Sięgnęłam po ostatni wręcz idealny kawałek drewna. Ułożyłam go na moim stosie idealnych kawałków drewna. Porozglądałam się dookoła i przez chwilę poczułam strach. Nie wiedziałam, że aż tak szybko zgine w lesie.
- Louis ty głupku ! – usłyszałam gdzie chyba tak na wschód. To było prostsze niż myślałam.
Po kilku minutach przechodzenia obok wielkich pajęczyn i innych stworzeń ludzkich wreszcie doszłam do miejsca naszego obozu. Było to większa polanka , na środku lasu. Było tam cicho i spokojnie a niedaleko można było usłyszeć powoli przepływający strumyk. Co najmniej ja go słyszałam. Uwierzcie mi , że przez krzyki chłopaków pewnie wszystkie zwierzęta z tąd uciekły.
- [T.I] ! Powiedz, że ja zrobiłem lepiej ten namiot ! – krzyknął Zayn
- Nie wcale, że nie. Powinieneś się cieszyć, że umiem francuski i przeczytałem tą instrukcję ! – krzyknął Louis patrząc na niego oczami grozy.
- Merci po prostu ! – krzyknął
- Oj ja ci dam Merci !
- [T.I] – krzyknęli chórem odwracając się do mnie. Myślałam że wybuchnę śmiechem. Wyglądali jak dzieciaki z przedszkola które kłócą się o to kto zrobił lepszy domek z klocków.

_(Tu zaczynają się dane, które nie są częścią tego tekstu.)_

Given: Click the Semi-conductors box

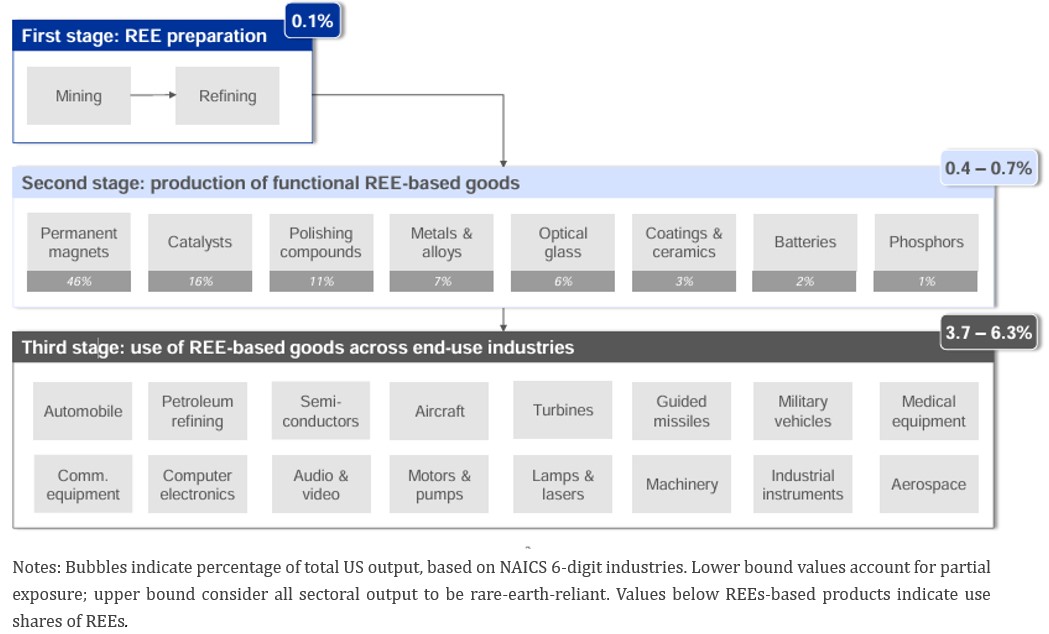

- Jak dla mnie chłopaki. Ten namiot jest piękny i idealnie odwzorowuje cały klimat który panuje na tej pięknej polance. A teraz pozwólcie że ja zrobię ognisko a wy oderwiecie się od siebie albo pójdziecie poukładać klocki razem. – powiedziałam robiąc najbardziej ironiczne miny na świecie. Odpowiedzią dla mnie było podwójne prychnięcie.Pokręciłam głową lekko się uśmiechając. Zaczęłam układać stożek z moich idealnych kawałków drewna na ognisko, który miał się odbyć dzisiaj wieczorem.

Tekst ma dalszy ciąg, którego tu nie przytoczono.